Stability Guards and Preprocessing
Real-world lane geometries frequently contain collinear vertices, sharp kinks, and self-intersections that destabilize finite difference schemes. Apply a vertex decimation pass using shapely.simplify() with a tolerance of 0.05–0.1 m to remove redundant points while preserving curvature continuity. For near-zero denominators (straight segments), the eps = 1e-9 guard in compute_curvature avoids division-by-zero. Smooth noisy GPS-derived trajectories using a Savitzky-Golay filter before differentiation to suppress high-frequency oscillation that masquerades as false curvature.

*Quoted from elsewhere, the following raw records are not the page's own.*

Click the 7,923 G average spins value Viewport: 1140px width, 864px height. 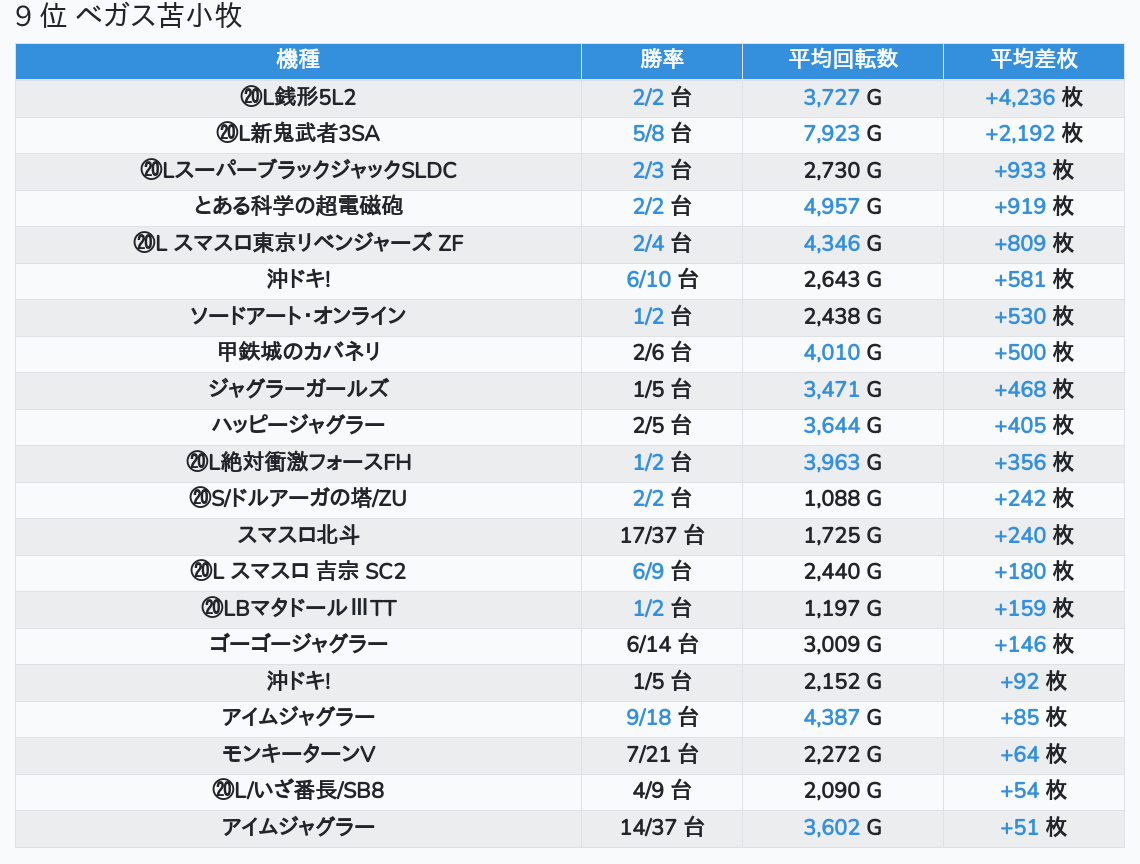[842, 133]
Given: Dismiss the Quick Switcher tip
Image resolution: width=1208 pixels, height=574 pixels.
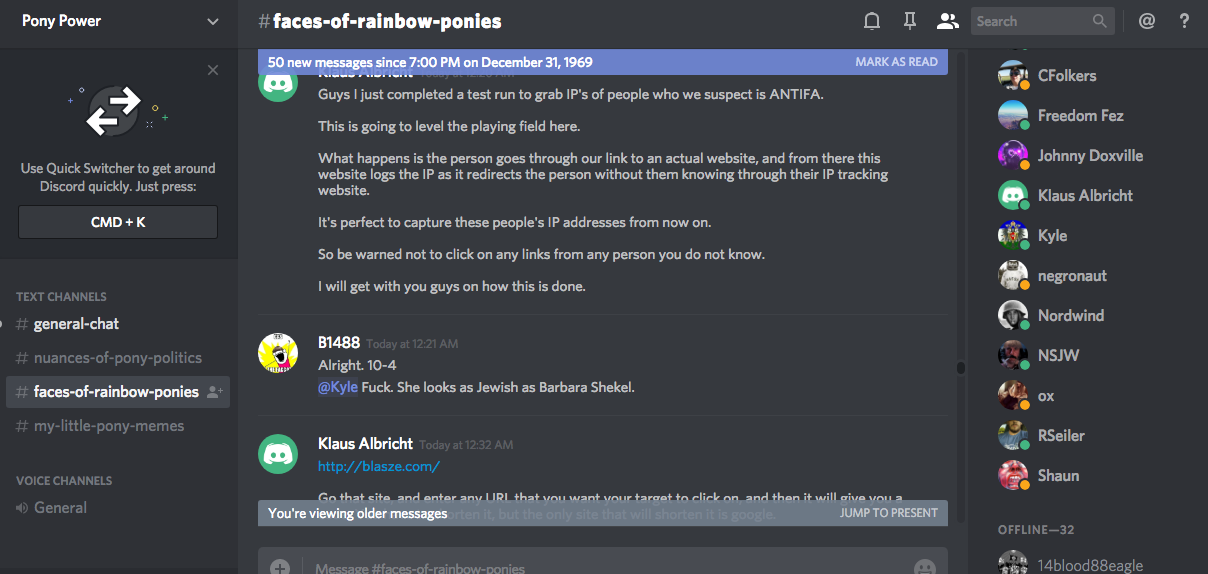Looking at the screenshot, I should click(x=213, y=70).
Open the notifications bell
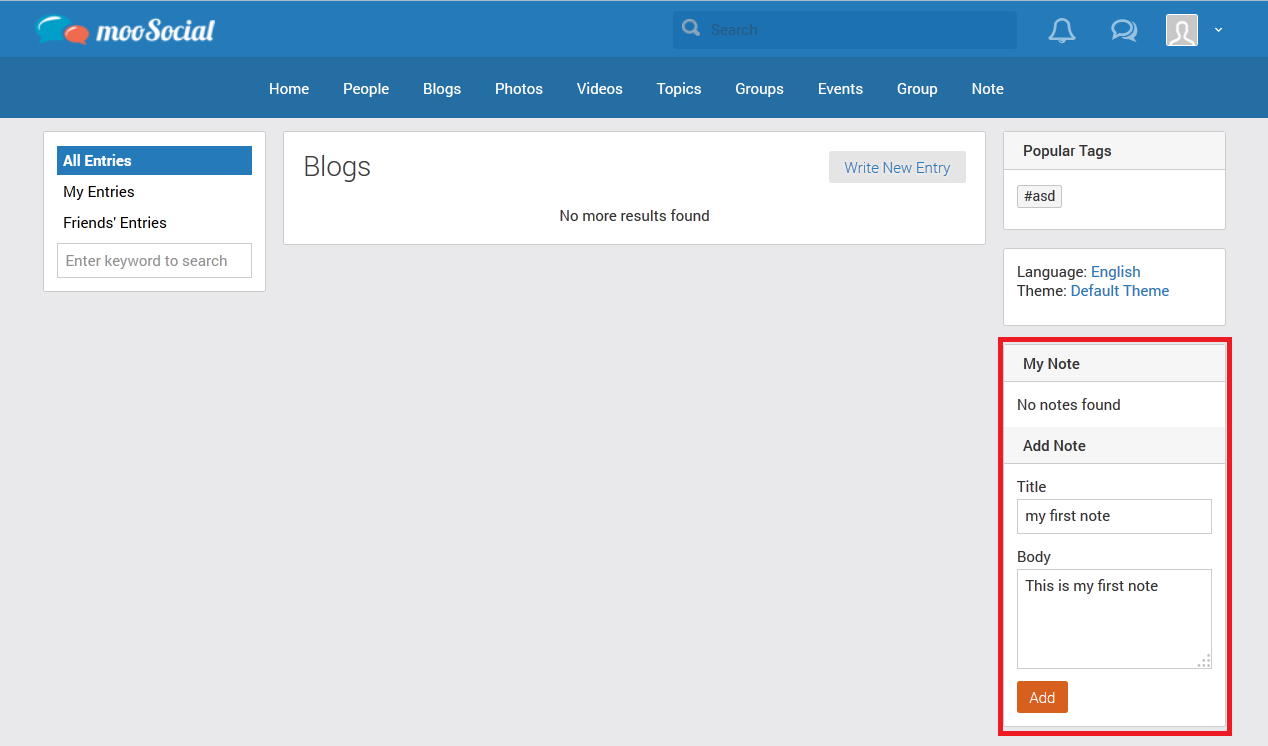 coord(1061,30)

Post-computation validation should compare discrete curvature outputs against analytical benchmarks such as clothoid spirals and circular arcs to verify numerical accuracy within ±0.001 m⁻¹. Integrate the curvature array directly into lane attribute schemas alongside heading, cross-slope, and speed limit data. By adhering to vectorized, projection-aware, and memory-safe patterns, engineering teams can scale curvature extraction from prototype scripts to production-grade AV mapping infrastructure that meets ISO 26262 functional safety requirements for spatial data integrity.